Septimus Pennington, Rector from 1889, set out to minister to the flower girls and street traders of Clare Market and Drury Lane, work continued by his successor and son-in-law, Rector William Pennington-Bickford in the early twentieth century. Unfortunately, Pennington-Bickford’s worst expectations were realised when St Clement’s was hit by more than twenty fire bombs on the night of 12th May 1941, reducing the church to a shell.

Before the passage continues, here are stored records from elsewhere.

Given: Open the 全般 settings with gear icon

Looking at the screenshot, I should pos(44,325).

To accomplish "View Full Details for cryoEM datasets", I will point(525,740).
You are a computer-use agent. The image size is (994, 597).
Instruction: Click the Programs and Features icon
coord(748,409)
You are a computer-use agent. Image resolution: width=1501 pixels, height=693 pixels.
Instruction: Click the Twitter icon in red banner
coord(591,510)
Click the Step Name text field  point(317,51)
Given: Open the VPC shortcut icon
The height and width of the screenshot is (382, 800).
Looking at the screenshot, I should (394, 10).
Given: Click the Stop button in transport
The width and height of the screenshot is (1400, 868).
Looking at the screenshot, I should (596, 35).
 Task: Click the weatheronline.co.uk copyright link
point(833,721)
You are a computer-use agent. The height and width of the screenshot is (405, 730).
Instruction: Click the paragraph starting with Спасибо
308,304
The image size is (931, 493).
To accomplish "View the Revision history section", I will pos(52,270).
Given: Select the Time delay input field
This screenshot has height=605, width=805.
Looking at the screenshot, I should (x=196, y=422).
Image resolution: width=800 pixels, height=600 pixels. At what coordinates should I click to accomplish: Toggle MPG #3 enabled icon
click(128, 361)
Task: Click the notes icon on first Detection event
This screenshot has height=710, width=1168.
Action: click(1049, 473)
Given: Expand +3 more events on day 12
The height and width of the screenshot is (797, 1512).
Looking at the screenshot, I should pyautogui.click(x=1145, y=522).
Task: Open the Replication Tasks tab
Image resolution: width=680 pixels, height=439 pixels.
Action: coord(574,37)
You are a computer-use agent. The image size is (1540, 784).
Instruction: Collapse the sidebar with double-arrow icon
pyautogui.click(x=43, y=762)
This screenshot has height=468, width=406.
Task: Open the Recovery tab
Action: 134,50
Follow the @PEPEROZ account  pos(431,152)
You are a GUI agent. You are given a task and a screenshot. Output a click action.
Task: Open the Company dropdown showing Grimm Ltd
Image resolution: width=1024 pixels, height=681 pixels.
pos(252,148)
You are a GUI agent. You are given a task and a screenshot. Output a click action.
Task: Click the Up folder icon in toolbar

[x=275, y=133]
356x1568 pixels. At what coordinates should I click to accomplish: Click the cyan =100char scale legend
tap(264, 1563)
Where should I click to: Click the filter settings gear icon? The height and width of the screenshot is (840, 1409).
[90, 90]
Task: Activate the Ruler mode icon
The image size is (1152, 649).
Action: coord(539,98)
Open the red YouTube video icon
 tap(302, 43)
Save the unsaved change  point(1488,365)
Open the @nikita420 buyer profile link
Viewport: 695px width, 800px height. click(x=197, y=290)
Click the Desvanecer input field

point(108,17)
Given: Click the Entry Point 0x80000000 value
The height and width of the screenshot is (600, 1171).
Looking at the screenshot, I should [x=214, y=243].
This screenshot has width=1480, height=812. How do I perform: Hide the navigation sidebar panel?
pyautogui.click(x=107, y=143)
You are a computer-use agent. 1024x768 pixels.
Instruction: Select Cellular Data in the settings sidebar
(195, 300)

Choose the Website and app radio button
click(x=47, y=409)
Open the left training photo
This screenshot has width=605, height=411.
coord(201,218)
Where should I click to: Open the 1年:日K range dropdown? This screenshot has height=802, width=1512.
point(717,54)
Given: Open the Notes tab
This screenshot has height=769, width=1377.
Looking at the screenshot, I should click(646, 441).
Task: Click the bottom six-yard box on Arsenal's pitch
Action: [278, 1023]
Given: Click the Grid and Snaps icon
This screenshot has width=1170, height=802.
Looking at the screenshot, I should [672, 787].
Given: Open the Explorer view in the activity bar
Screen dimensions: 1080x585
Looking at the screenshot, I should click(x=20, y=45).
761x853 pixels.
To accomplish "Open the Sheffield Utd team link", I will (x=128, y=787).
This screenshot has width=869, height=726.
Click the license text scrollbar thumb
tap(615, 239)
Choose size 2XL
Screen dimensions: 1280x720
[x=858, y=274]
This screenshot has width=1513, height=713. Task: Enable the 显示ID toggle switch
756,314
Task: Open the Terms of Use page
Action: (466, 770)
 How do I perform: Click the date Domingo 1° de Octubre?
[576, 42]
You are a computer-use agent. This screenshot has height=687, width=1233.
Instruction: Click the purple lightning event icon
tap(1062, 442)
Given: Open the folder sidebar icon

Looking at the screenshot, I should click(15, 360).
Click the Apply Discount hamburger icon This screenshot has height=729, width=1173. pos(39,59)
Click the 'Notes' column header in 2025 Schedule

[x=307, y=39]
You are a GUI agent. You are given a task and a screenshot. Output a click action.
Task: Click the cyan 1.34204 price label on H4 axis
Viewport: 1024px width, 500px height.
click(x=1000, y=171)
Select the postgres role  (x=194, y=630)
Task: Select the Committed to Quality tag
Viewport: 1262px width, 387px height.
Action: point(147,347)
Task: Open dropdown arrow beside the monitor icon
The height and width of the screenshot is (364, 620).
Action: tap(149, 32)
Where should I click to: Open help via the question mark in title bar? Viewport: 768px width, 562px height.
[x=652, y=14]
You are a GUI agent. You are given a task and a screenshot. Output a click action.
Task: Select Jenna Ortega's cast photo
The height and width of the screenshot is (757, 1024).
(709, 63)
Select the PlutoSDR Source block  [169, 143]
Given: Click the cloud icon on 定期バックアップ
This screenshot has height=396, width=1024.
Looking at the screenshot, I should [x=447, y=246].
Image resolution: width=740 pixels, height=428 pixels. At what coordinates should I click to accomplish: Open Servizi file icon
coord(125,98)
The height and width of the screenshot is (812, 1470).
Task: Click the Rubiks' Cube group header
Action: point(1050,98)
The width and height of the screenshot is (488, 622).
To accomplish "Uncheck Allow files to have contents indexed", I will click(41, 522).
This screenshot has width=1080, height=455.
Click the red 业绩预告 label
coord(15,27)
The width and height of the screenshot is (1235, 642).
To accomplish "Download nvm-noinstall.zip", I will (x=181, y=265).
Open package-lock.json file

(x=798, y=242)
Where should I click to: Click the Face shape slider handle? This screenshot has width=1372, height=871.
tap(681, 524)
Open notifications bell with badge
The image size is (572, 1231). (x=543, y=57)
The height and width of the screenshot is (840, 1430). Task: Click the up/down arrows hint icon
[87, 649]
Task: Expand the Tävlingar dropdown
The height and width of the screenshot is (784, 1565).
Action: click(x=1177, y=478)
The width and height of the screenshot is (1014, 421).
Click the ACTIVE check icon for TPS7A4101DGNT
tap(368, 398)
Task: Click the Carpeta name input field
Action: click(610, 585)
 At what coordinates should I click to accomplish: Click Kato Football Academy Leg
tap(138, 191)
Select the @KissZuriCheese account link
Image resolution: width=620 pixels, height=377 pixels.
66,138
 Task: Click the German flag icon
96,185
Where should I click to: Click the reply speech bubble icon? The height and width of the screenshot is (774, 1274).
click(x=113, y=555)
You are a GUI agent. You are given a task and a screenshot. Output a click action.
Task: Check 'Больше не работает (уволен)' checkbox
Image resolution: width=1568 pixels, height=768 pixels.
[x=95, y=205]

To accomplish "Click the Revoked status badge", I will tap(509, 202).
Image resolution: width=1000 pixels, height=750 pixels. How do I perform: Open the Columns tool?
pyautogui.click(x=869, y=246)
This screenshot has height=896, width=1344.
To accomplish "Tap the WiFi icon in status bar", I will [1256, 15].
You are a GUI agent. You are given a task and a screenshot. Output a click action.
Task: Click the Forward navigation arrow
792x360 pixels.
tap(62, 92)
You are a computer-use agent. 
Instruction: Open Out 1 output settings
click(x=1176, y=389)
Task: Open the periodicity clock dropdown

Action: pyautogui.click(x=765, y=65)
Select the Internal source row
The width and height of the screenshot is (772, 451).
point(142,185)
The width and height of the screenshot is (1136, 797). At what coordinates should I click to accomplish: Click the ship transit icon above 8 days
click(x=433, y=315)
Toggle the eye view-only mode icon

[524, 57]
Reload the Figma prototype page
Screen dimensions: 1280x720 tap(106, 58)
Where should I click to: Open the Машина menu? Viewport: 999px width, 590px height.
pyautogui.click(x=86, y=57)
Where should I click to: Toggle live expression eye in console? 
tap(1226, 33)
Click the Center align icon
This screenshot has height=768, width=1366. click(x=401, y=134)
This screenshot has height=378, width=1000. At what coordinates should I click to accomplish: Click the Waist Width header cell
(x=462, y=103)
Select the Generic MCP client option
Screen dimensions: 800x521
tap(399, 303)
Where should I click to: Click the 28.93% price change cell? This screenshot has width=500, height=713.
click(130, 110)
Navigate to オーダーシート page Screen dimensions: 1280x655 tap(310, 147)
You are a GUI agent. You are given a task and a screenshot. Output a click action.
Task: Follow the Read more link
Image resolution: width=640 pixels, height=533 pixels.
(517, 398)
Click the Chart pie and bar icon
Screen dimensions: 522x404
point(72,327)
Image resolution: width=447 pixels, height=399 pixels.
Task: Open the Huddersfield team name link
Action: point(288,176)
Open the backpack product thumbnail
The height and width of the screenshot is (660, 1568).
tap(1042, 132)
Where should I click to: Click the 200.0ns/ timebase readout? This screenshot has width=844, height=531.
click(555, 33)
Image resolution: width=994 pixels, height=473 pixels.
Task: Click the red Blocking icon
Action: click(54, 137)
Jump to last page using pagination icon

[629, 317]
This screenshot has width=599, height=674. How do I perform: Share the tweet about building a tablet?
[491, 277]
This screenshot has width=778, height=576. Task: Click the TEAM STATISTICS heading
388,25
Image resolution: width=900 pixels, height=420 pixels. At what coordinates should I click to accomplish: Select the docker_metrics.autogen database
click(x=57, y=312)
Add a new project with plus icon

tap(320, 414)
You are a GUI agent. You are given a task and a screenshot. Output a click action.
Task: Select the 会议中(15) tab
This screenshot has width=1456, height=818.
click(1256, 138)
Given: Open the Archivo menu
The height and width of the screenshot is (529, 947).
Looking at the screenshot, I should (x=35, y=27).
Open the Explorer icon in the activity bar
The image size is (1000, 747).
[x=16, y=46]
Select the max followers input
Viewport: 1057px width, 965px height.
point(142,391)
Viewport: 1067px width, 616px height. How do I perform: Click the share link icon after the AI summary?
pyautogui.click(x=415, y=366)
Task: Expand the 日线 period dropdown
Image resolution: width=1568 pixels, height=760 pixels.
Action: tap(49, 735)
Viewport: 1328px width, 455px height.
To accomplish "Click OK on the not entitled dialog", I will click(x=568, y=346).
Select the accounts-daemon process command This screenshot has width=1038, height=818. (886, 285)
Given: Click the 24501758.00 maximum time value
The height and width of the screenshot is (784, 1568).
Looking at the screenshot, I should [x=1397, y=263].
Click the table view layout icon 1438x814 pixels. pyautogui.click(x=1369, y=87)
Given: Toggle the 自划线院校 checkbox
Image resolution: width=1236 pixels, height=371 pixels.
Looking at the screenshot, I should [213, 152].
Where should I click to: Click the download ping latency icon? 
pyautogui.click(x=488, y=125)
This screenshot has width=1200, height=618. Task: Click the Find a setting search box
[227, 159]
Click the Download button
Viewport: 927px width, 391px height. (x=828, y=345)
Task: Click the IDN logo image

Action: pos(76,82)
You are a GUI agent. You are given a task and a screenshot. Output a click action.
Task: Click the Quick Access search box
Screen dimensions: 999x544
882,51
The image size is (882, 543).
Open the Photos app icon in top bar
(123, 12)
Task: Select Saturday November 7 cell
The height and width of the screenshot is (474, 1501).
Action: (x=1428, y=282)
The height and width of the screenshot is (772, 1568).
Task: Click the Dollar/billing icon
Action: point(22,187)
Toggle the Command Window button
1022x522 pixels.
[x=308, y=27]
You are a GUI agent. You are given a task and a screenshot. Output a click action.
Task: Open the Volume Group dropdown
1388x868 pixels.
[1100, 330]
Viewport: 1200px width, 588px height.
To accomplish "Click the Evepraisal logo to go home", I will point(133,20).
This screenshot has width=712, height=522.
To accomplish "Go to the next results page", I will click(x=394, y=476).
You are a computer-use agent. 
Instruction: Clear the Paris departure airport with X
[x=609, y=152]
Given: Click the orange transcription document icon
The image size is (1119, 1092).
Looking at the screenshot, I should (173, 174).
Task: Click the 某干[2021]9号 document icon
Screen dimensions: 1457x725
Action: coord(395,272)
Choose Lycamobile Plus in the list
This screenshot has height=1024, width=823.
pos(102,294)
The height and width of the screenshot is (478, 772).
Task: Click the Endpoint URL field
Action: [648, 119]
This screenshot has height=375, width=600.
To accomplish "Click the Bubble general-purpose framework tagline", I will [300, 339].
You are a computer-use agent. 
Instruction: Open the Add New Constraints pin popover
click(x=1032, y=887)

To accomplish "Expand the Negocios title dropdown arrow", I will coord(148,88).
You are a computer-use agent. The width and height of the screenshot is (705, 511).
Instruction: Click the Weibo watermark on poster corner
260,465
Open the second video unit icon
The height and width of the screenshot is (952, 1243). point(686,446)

Fearful that looters might steal the fire-damaged bells and melt them down, Pennington-Bickford had them bricked up in the Rector’s parlour and died from grief three months later, only to be followed by his wife who threw herself from a window shortly after. Yet through all this, Robert Mot’s bell was safe, hanging up in the bell tower. Postwar, St Clement’s was rebuilt again to Wren’s designs and the damaged bells recovered from the Rector’s parlour, recast in Whitechapel and rehung in the tower in 1958. Today, it is the church of the Royal Air Force.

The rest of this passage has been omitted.